Les icônes du hip-hop Snoop Dogg et Chris Brown dansent sur Amapiano lors d’un événement en ville
En 2023, la National Academy of Recording Arts and Sciences (USA) crée une catégorie dédiée aux meilleures interprétations de la musique africaine. La première artiste à recevoir un Grammy Award sera la Sud-Africaine Tyla pour sa chanson Water, présumée influencée par Amapia. En 2021, le parolier du rappeur français Youssoupha sort une chanson intitulée « Amapiano ». Le genre est adopté partout dans le monde. Spotify révèle que 14,5 millions de playlists dédiées à Amapiano sont créées sur sa plateforme.

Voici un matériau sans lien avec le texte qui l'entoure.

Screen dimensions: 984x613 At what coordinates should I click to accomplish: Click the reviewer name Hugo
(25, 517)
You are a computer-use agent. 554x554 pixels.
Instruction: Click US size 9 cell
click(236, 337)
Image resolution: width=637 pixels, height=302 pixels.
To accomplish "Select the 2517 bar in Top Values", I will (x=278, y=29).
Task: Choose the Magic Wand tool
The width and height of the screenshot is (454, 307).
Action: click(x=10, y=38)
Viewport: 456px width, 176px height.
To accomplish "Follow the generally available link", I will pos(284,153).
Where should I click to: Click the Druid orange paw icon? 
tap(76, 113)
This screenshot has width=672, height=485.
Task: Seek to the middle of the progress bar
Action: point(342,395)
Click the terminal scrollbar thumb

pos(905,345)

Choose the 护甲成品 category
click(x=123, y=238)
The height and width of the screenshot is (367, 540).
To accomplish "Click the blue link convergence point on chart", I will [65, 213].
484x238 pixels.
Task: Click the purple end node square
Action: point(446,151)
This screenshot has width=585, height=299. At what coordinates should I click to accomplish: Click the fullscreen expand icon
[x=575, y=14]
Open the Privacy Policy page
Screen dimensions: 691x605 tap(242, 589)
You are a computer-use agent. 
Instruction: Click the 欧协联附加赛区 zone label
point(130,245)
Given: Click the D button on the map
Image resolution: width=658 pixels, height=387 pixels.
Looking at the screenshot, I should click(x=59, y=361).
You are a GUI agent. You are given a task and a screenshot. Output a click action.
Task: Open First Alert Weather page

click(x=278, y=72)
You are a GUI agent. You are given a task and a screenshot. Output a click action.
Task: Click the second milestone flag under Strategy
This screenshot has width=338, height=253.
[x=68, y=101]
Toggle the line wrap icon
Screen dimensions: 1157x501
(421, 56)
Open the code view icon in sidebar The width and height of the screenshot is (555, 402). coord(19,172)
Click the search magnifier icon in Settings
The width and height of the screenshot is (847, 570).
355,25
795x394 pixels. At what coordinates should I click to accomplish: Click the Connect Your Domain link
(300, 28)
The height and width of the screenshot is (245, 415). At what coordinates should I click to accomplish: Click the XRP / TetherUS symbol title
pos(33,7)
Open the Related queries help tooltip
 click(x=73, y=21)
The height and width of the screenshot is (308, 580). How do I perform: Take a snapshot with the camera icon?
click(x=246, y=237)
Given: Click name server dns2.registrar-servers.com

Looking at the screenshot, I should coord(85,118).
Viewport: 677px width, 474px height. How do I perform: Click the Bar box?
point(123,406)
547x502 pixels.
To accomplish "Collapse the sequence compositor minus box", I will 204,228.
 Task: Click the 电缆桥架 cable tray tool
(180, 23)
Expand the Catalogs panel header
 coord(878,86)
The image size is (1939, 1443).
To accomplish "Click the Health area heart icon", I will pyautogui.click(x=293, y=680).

L’artiste sud-africaine Tyla remporte un Grammy pour Water, une chanson influencée par Amapiano
Malheureusement, l’Afrique du Sud ne profite pas vraiment de la popularité du phénomène. Très vite, les grands noms de l’industrie musicale ont reconnu le potentiel d’Amapiano et ont recruté des artistes éminents du genre. Dans un mémorandum adressé à Universal Music, par exemple, les artistes et producteurs sud-africains réunis au sein de l’organisation « Pay Our Royalties Movement » déclarent qu’ils ne peuvent plus « ignorez l’impression que les vautours continuent de profiter de la musique sud-africaine ».
Selon le Non-conformiste quotidiensur les 10 millions de dollars générés par la musique sud-africaine en 2023, 80 % ont été empochés par des multinationales. Amapiano est au sommet de sa popularité dans le monde, mais l’argent qu’il génère s’étend bien loin des communes où il est né.